GPD Fatty Molecules May Be Useful Biomarker in Juvenile Batten: Study
Levels of GPDs may be used as diagnostic test or therapy efficacy measure
Levels of fatty molecules called glycerophosphodiesters, or GPDs, are elevated in the blood and other bodily fluids of people with juvenile Batten disease — and may be a useful biomarker for diagnosing or treating the inherited disorder — a new study revealed.
This finding “raises the potential to use these biomarkers as a blood-based diagnostic test or as an efficacy measure for disease-modifying therapies,” the researchers wrote.
The study, “Glycerophosphoinositol is Elevated in Blood Samples From CLN3 Δex7-8 pigs, Cln3 Δex7-8 Mice, and CLN3-Affected Individuals,” was published in Biomarker Insights. The work was funded by the Forebatten Foundation, a U.S.-based nonprofit that supports research in juvenile Batten disease.
Seeking a biomarker for Batten
Juvenile Batten disease, also called CLN3 disease, is caused by mutations in the CLN3 gene, which provides instructions for making a protein of the same name.

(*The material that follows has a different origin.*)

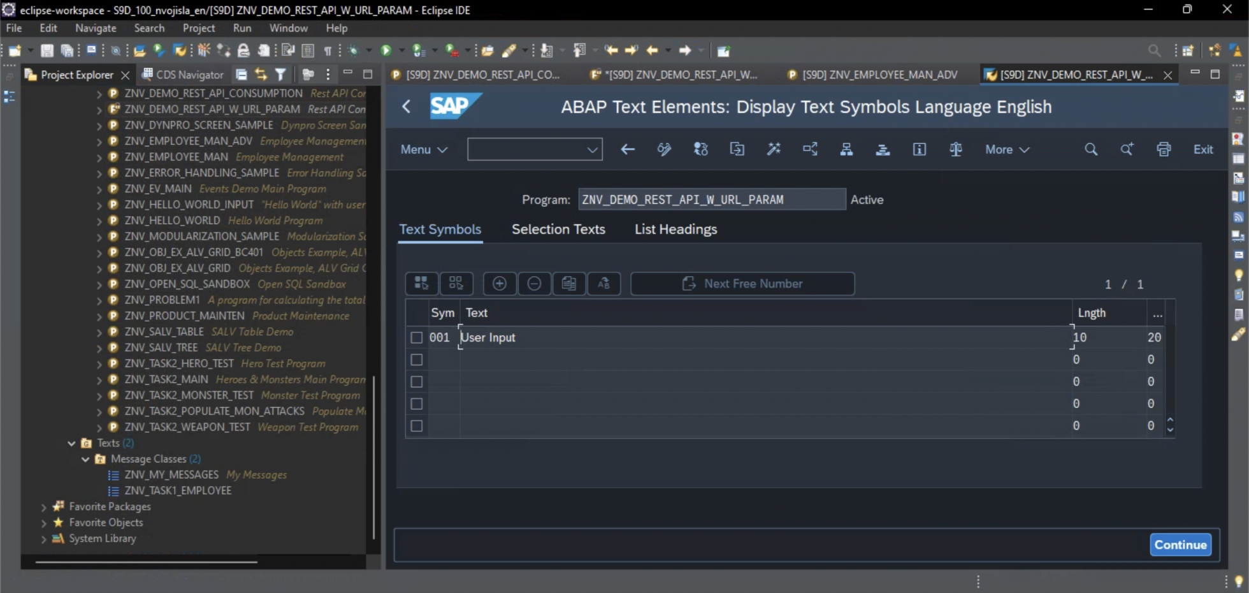
Task: Switch to the Selection Texts tab
Action: [558, 229]
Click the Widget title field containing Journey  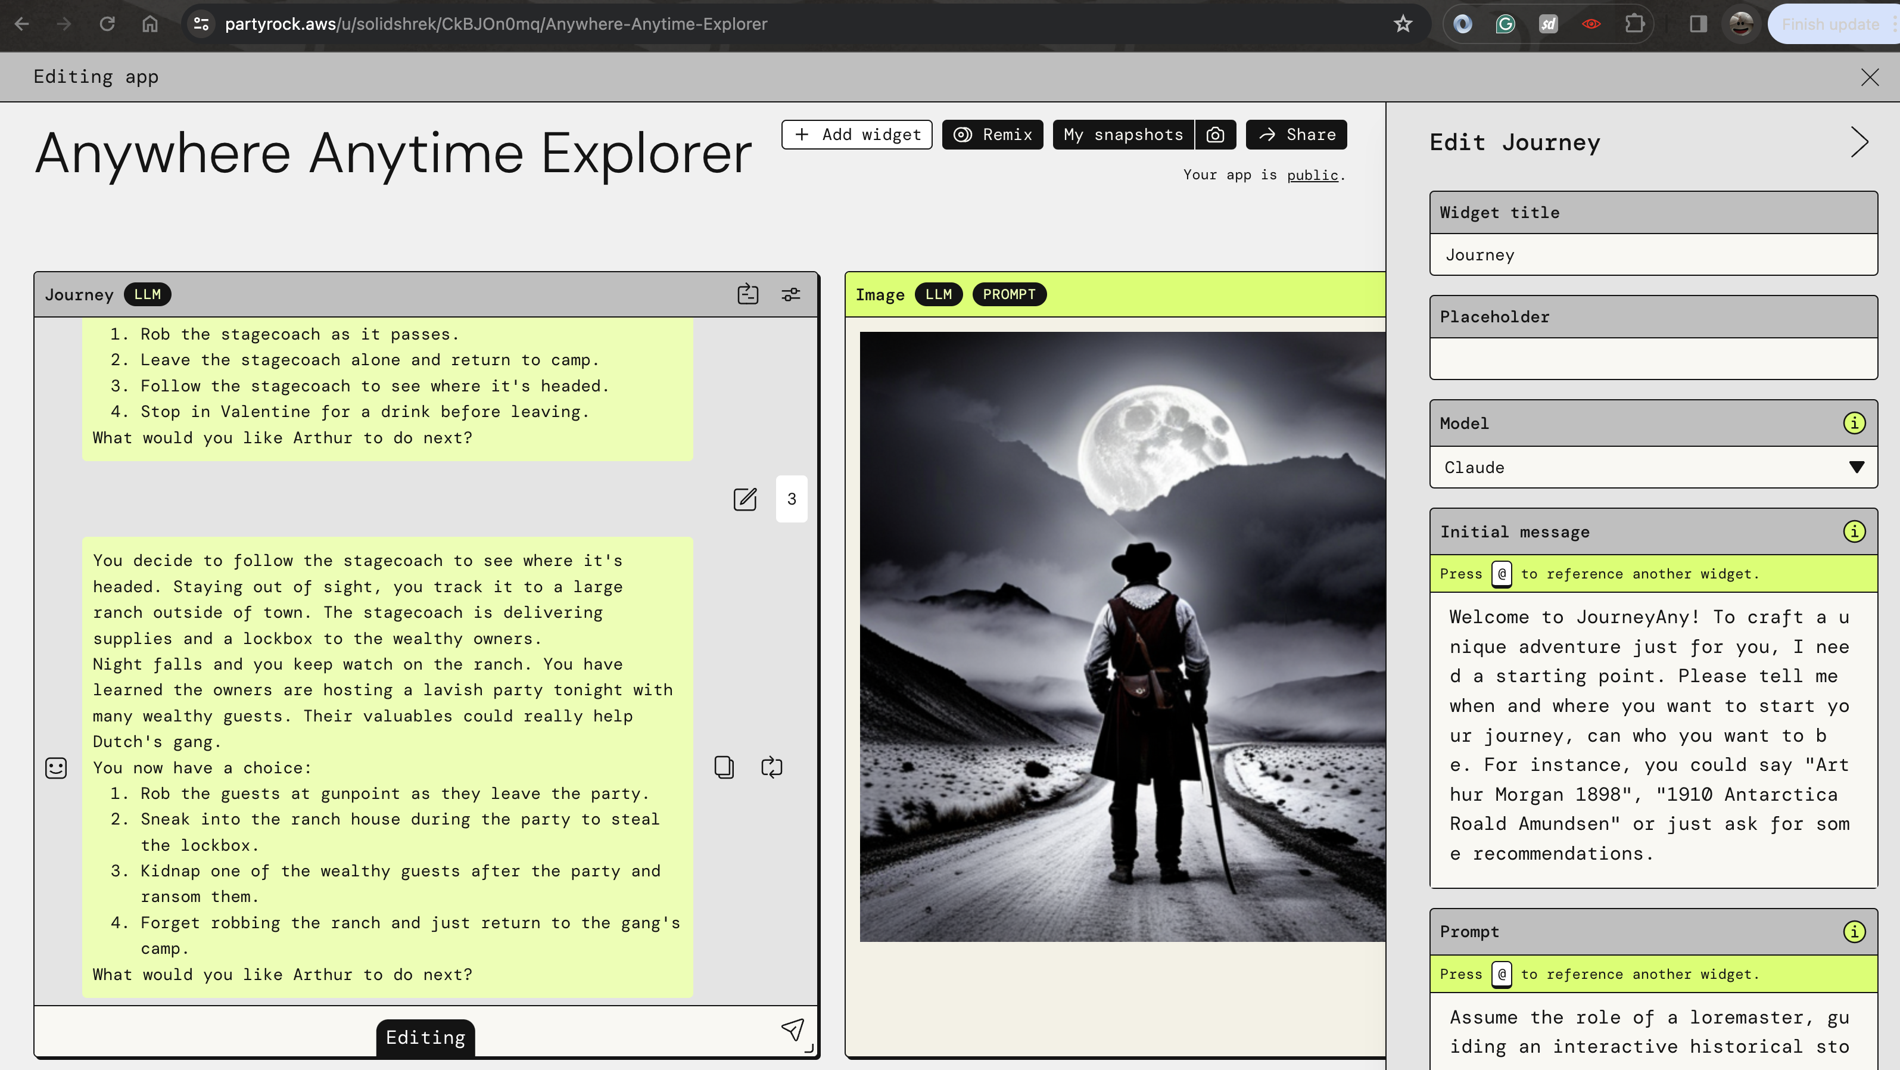click(x=1652, y=255)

While the function of the CLN3 protein has long been unclear, a recent study demonstrated that it is needed to help cells process GPDs, which are produced when the fats used to make cell membranes are broken down. Without functional CLN3, GPDs accumulate to toxic levels in cellular compartments called lysosomes.
Now, a team of U.S. scientists, including researchers at Amicus Therapeutics, conducted a series of experiments aimed at identifying molecules that could serve as a biomarker of juvenile Batten.

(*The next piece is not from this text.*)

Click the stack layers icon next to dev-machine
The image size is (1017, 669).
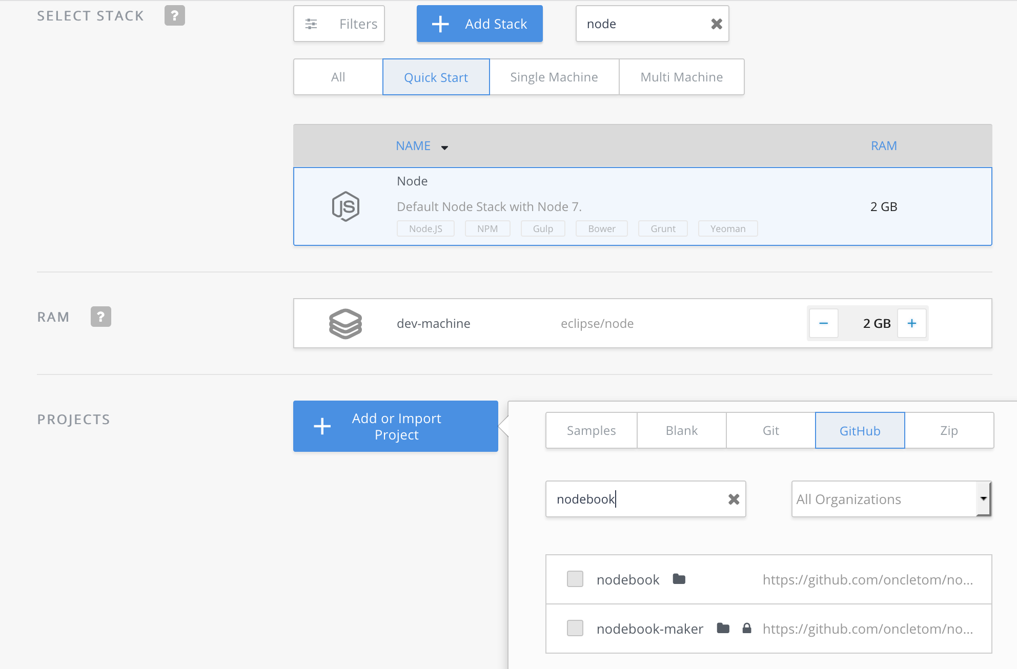tap(345, 323)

Using a pig model of Batten disease, the team analyzed levels of more than 700 fats and other small molecules in blood samples. Among these hundreds of molecules, the team noted that four GPDs were generally elevated in Batten disease pigs.
Specifically, a GPD called glycerophosphoinositol (GPI) showed a pronounced increase in pigs with Batten disease. More modest increases were noted for three other GPD molecules, namely glycerophosphoserine (GPS), glycerophosphocholine (GPC), and glycerophosphoethanolamine (GPE). The researchers noted that the increase in these levels was “remarkably stable over time” in Batten pigs.
Analyses of the fluid around the pigs’ brains and spinal cords — called the cerebrospinal fluid or CSF — also showed elevated levels of GPI, though not the other three GPDs.
The researchers then measured levels of these GPDs in blood samples taken from a mouse model of Batten. Levels of GPI and GPE, but not the other two molecules, were elevated in mice with Batten disease. The researchers noted that the elevations were more variable over time in the mice as compared with the pigs.
“Collectively, the patterns observed across species and time points suggested that the glycerophosphodiesters species may be closely linked to CLN3 disease [development] and could thus be useful as clinical biomarkers of disease status,” the scientists wrote.
To confirm whether these results translated to humans, the researchers analyzed blood samples that were collected as part of an earlier natural history study. This included samples from 22 people affected by juvenile Batten disease, 15 disease carriers — individuals with one CLN3 mutation who do not have Batten disease themselves, but can pass the mutated gene to their biological children— and six people who did not have Batten and were not carriers.
Results showed that GPI and GPE were significantly elevated in the juvenile Batten disease group, with GPI showing the clearest pattern.
To investigate the utility of these molecules as a biomarker, the researchers calculated the area under the receiver operating characteristic curve, or AUC. This is a statistical test that assesses how well a given parameter — in this case, GPD levels — can distinguish between two groups. Here, those two groups were people with or without juvenile Batten disease.
AUC values can range from 0.5 to 1, with higher values reflecting better ability to differentiate. Results showed that GPI had an AUC value of 0.9848 when comparing individuals with juvenile Batten to non-carrier controls.
“GPE and GPI could have utility as biomarkers of CLN3 disease status. GPI, in particular, shows consistent elevations across a diverse cohort of individuals with CLN3, as well as in multiple animal models of the disease,” the researchers concluded.
“These results raise the potential to use these biomarkers as a blood-based diagnostic test (eg, a newborn screen) or as an efficacy measure for disease-modifying therapies,” they added.
Notably, in carriers, average blood levels of GPI were significantly higher than for non-carriers, but significantly lower than in people who had juvenile Batten disease. Given that carriers don’t have any notable symptoms, but may have slightly altered CLN3 protein function, these results are in agreement with the recent report that this protein helps to process GPI and other GPDs.
“Our observation that heterozygous carriers exhibit intermediate serum GPI elevations suggests a dose-response relationship wherein GPI levels are closely linked to levels of functional CLN3 protein,” the researchers wrote.